Monday night, November 12, Gerald French celebrated his uncle’s legacy only hours after his death by performing the Original Tuxedo Jazz Band’s regular Monday night gig at Irvin Mayfield’s Jazz Playhouse. “It was a night of mixed emotions,” said Gerald. “But it was a joyous time, really, remembering him, a lot of people showed up. There were a lot of stories told about my uncle, a lot of anecdotes about the band, and we played our hearts out for him.”
At one point the Original Tuxedo Jazz Band brought tears to the audience’s eyes with performances of “I’ll Fly Away” and “Didn’t He Ramble.”
“It was a little like a jazz funeral,” said Gerald, “but it was more about Bob’s life because of the character and the personality that he was.”
That personality made French one of the most colorful and controversial disc jockeys in town. When you listened to Bob French on his late-morning New Orleans Music show on WWOZ you always knew what you were going to hear, but you could never predict what he might say. It seemed like he played the same dozen records over and over and over and over. Good stuff—Kermit, Danny Barker, and you just might hear the majesty of Earl King’s “Trick Bag” and be reminded that it was none other than Bob himself on drums. He epitomized the sentiment of the timeless New Orleans funeral tribute “Didn’t He Ramble,” even though the song wasn’t written about a radio DJ. And I always got a kick about that 11 a.m. call to anyone listening to bring him up a bottle of brandy. Things could get strange, like on the morning of his contemporary Snooks Eaglin’s memorial when he went on and on about how disgraceful it was to hold what turned out to be a very moving ceremony in the Howlin’ Wolf nightclub instead of a church. And for several years after Katrina, French devoted a solid chunk of his airtime to excoriating anyone who hadn’t yet returned to New Orleans. OZ management loved French because the man pulled in money during fundraisers with his no-holds-barred style.
But French also had his irascible side, and when he got into a fight with another DJ WWOZ reluctantly let go of one of its most colorful personalities. “He pulled no punches,” said Davis Rogan, another former OZ DJ who was dismissed by the station. “In a world of fakeness he was shockingly, hardcore honest.”
History is likely to remember French more for his music than his shock jock antics.

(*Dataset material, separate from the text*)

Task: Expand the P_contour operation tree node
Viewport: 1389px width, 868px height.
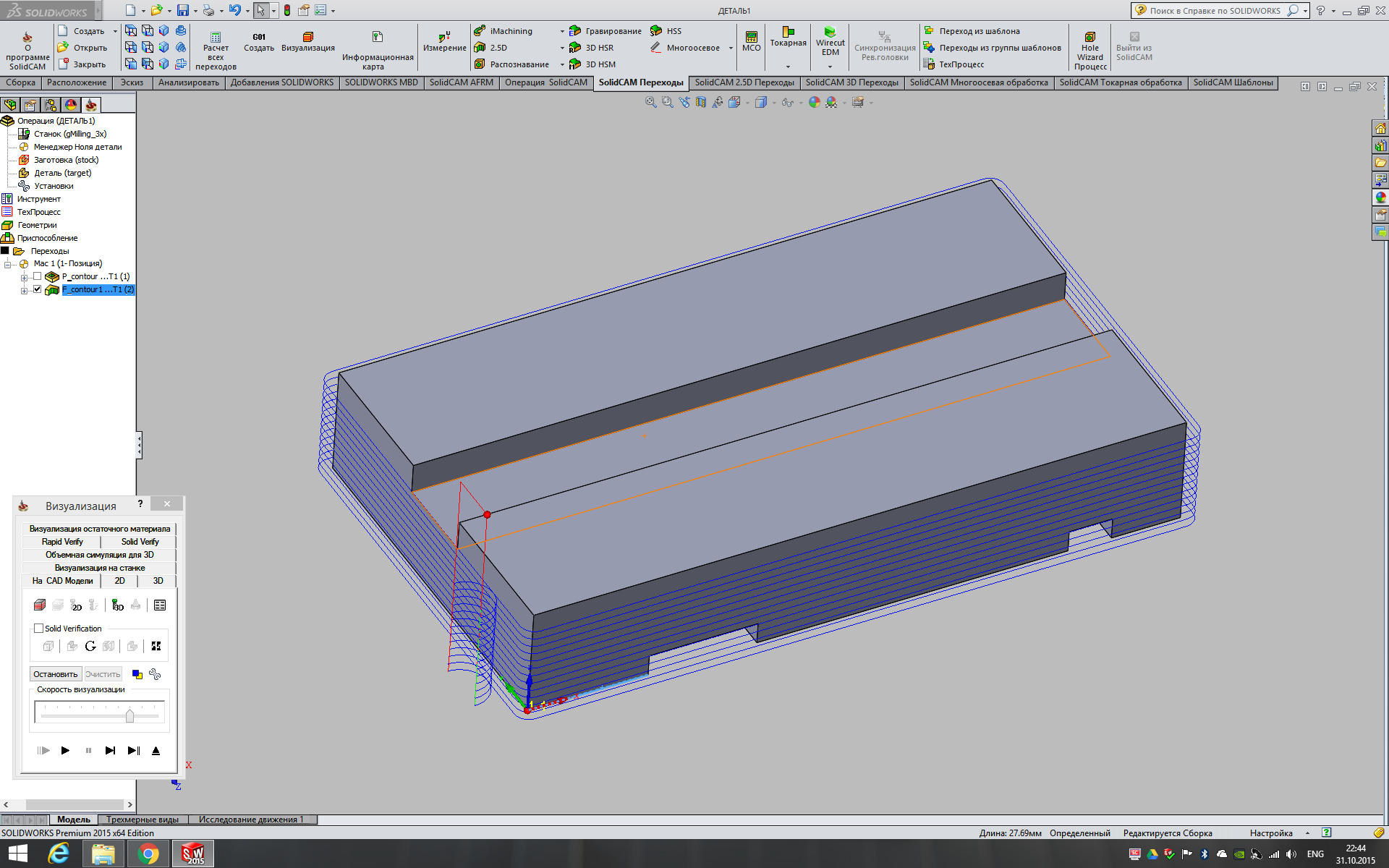Action: pyautogui.click(x=24, y=277)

“I think his legacy is that he adopted the policy of teaching the younger musicians to play traditional New Orleans jazz,” said Gerald. “When I was coming up, the older musicians helped us out but that kind of stopped happening. If it wasn’t for Bob you might not have Glen Andrews or Shamarr Allen or Kid Chocolate playing traditional jazz, they’re a generation behind me, they’re in their thirties and all of these guys have been in the Tuxedo band under Bob. They’re all great musicians and they’re all from New Orleans but where they went to school, NOCCA or elsewhere, the emphasis is on modern jazz, not New Orleans jazz. When they got in the band with Bob, he’d say. ‘Okay, you can play your horn, that’s great, but you need to play this, you need to learn the traditional music of New Orleans. We need to preserve the culture.’ That’s something he instilled in a lot of young musicians and I think that’s going to be Bob’s biggest legacy.”
French made numerous recordings but the one that stands out under his own name is the 2007 release Marsalis Music Honors Bob French. Released on Branford Marsalis’ own label, the album featured guest appearances from Marsalis, Harry Connick Jr. and Trombone Shorty, among other New Orleans stalwarts. French led the cast through a series of traditional New Orleans jazz standards including “Basin Street Blues,” “Milenberg Joys,” “Burgundy Street Blues,” “When It’s Sleepy Time Down South” and “Saints.”